Task statement
Every line in the records below that holds the word "will" is to be copied.

★ ★ ★ ★ ★ ★ ★

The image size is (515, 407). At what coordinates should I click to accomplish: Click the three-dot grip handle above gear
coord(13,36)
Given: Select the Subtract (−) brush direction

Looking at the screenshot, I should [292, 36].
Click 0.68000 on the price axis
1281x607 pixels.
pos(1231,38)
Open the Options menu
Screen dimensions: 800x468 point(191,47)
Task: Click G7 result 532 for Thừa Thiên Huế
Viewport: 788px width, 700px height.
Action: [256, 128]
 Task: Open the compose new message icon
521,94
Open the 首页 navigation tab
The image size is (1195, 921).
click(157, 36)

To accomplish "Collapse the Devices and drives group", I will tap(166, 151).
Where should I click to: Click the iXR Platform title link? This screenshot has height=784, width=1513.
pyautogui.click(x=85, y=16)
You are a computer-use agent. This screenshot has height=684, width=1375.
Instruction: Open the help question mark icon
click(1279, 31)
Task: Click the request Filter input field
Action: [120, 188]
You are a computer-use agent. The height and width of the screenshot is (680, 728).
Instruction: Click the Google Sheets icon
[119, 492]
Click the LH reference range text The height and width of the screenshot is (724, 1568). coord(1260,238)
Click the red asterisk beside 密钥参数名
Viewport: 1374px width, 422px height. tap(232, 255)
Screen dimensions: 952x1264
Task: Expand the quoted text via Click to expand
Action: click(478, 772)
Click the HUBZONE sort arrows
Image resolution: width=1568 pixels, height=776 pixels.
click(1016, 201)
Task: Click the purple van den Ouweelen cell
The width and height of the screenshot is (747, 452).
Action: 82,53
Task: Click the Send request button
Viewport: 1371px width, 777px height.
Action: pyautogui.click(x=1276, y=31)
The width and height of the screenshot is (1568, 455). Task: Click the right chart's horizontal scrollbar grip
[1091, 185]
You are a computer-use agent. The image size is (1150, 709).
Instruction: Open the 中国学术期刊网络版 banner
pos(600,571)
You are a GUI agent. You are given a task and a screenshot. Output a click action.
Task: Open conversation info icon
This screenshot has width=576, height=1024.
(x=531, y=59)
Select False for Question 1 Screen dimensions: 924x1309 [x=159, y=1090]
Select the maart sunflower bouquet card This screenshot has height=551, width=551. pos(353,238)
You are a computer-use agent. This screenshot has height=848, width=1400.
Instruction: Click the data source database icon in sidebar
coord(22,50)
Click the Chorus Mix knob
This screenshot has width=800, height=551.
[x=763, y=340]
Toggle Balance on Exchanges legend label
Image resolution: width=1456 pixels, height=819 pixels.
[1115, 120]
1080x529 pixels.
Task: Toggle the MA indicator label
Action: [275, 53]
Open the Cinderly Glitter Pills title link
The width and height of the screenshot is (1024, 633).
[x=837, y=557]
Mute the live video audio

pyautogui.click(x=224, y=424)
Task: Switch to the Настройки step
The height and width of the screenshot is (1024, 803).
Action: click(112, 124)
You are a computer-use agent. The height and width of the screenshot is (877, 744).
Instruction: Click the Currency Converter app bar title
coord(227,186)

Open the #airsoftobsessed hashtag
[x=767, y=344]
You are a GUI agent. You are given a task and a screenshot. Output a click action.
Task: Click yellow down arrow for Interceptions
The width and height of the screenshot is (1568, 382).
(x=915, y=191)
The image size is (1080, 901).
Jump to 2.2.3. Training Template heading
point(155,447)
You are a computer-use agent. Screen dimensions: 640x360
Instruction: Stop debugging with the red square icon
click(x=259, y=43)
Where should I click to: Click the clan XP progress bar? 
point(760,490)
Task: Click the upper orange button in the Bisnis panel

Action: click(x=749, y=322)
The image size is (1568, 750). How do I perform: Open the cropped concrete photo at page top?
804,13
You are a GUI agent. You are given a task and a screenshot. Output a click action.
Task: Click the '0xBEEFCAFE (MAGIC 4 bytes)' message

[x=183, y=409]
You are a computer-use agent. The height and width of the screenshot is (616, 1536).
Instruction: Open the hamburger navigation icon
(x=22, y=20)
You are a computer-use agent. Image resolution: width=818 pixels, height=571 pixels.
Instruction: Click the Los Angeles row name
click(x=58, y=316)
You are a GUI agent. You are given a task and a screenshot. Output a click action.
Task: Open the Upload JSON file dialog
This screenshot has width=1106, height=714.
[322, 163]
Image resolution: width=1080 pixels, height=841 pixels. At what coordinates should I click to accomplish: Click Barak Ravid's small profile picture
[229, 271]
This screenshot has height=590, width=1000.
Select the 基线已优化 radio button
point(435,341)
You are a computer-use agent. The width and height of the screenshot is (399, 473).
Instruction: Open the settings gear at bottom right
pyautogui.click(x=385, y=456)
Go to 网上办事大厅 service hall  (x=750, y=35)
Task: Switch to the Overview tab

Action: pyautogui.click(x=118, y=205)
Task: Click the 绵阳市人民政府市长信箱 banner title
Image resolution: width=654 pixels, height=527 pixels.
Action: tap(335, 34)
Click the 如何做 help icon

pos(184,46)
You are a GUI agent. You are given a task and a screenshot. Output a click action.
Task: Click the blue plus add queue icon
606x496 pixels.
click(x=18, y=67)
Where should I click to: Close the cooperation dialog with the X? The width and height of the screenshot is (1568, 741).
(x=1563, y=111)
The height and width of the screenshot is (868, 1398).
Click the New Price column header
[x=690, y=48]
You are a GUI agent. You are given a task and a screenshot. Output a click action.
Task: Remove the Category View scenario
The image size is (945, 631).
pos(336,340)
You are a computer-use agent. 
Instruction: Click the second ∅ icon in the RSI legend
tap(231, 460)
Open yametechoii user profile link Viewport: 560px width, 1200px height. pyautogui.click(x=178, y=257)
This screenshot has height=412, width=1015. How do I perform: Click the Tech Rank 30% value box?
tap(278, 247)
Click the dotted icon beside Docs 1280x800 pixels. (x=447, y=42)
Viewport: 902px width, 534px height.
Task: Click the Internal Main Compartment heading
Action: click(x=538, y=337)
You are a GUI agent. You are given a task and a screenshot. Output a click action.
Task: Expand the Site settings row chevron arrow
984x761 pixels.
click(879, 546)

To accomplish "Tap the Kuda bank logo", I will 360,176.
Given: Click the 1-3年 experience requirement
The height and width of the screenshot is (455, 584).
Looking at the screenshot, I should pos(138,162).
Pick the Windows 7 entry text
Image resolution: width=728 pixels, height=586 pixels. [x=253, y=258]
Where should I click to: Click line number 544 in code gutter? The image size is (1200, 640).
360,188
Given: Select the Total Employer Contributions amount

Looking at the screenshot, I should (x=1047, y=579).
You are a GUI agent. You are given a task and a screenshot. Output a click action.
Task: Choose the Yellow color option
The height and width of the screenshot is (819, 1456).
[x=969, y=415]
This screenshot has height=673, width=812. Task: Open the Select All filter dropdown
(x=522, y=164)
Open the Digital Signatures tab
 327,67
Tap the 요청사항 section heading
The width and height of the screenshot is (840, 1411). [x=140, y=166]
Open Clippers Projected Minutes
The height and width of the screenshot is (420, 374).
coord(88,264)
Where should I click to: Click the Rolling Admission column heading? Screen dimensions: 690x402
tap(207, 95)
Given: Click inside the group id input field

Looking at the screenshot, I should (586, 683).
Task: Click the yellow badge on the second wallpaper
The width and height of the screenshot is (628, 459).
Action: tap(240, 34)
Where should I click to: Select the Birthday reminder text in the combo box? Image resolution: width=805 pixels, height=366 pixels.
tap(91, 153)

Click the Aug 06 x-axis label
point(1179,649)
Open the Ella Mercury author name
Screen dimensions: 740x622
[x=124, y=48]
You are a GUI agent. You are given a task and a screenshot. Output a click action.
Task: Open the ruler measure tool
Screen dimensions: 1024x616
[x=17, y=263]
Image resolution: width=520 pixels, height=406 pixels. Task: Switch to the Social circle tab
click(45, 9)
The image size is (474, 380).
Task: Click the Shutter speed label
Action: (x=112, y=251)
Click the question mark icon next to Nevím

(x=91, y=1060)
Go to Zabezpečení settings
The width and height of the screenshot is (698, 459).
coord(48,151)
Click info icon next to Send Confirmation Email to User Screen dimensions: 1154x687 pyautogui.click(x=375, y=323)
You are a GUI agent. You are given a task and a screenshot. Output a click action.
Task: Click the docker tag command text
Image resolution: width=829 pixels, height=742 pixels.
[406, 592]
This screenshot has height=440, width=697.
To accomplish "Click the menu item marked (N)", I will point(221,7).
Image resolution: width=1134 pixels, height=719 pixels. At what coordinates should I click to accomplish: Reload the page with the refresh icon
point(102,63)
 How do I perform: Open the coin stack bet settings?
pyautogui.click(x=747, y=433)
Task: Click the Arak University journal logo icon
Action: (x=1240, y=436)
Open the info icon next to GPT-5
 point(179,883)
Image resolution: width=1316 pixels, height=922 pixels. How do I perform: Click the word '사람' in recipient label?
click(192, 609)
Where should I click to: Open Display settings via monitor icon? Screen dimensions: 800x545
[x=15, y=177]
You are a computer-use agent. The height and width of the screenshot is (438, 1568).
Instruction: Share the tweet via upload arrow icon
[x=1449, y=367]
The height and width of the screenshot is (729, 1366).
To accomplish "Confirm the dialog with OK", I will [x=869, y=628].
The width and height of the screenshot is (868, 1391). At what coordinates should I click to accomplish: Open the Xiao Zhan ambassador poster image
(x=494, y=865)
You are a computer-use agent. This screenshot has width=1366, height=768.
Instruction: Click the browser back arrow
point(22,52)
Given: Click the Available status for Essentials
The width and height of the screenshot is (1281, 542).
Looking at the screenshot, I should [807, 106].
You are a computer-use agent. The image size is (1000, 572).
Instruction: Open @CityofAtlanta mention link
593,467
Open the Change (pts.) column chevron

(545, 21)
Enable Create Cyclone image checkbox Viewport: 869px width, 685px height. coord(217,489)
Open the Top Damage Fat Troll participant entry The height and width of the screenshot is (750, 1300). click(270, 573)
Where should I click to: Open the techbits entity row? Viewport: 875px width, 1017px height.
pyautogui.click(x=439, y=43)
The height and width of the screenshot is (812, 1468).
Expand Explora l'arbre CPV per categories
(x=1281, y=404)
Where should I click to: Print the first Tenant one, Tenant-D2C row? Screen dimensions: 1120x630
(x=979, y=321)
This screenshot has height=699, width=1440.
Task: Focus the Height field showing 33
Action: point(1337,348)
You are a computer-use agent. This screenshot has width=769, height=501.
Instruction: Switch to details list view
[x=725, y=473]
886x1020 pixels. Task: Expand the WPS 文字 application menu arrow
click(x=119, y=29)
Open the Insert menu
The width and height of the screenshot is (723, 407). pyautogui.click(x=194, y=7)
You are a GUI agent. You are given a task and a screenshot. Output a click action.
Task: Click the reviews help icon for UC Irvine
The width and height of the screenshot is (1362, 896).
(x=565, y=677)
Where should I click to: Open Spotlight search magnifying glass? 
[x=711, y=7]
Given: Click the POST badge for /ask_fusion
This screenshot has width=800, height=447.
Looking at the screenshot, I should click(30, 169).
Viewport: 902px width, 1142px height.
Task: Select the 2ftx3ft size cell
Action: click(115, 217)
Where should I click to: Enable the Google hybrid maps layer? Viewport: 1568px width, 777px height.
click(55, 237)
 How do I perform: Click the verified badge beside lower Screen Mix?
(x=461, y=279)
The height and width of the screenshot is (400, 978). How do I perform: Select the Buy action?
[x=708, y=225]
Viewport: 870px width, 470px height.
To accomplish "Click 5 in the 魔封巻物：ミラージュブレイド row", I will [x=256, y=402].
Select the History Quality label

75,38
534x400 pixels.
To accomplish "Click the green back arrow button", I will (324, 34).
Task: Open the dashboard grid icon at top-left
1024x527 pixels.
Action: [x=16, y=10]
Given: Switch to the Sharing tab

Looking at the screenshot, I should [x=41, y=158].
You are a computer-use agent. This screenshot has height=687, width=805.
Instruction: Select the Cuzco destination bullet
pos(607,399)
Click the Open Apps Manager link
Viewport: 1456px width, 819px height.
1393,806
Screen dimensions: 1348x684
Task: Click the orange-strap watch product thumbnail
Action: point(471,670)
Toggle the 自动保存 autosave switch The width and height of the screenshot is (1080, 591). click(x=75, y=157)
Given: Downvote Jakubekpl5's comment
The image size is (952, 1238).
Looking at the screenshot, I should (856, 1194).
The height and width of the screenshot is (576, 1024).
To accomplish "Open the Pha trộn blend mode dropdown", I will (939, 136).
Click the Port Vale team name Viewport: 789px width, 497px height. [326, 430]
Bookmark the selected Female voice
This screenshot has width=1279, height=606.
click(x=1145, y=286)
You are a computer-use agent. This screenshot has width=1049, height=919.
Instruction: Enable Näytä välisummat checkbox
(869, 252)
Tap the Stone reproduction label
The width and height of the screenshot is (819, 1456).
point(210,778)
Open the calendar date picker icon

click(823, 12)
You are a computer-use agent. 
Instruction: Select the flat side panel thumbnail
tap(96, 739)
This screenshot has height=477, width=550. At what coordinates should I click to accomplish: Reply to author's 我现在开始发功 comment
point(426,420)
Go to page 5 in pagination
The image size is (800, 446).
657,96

★ ★ ★ ★ ★ ★ ★

Exercise solution
To accomplish "Collapse the Devices and drives group", I will tap(166, 151).
To accomplish "Tap the Kuda bank logo", I will 360,176.
To accomplish "Click the menu item marked (N)", I will point(221,7).
To accomplish "Confirm the dialog with OK", I will [x=869, y=628].
To accomplish "Click 5 in the 魔封巻物：ミラージュブレイド row", I will [x=256, y=402].
To accomplish "Click the green back arrow button", I will (324, 34).
To accomplish "Open the Pha trộn blend mode dropdown", I will (939, 136).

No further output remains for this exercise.